Start of Recorded information
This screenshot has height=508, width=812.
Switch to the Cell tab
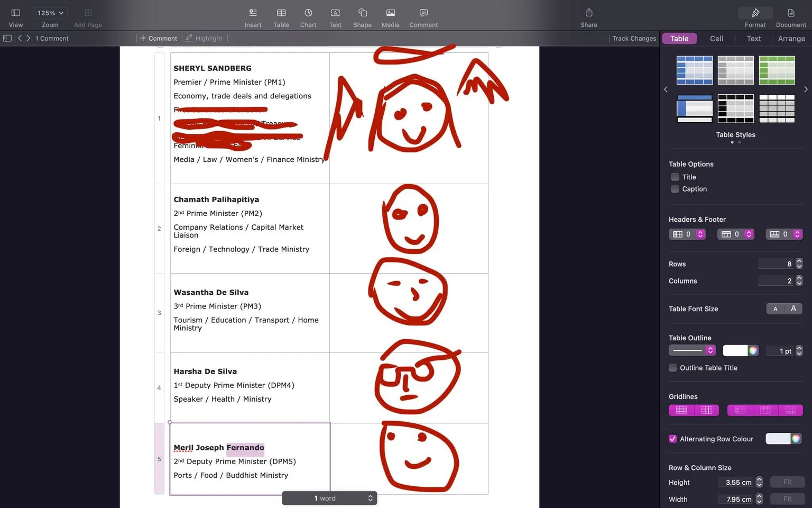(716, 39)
End of Recorded information
Start of Recorded information
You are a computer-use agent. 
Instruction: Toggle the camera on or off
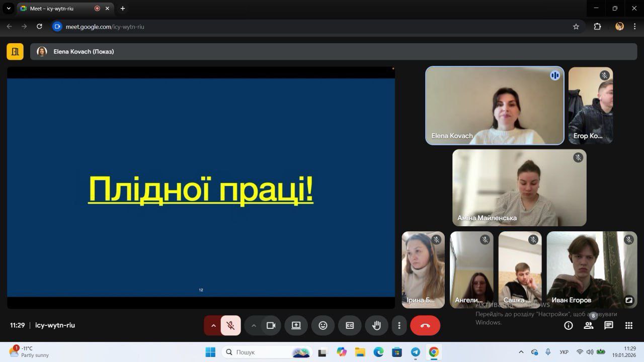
End of Recorded information
## Work task
Within the listing above, give again exactly every line from the line with "You are a computer-use agent." through the line with "Instruction: Toggle the camera on or off", both included, and no other line.

## Written answer
You are a computer-use agent. 
Instruction: Toggle the camera on or off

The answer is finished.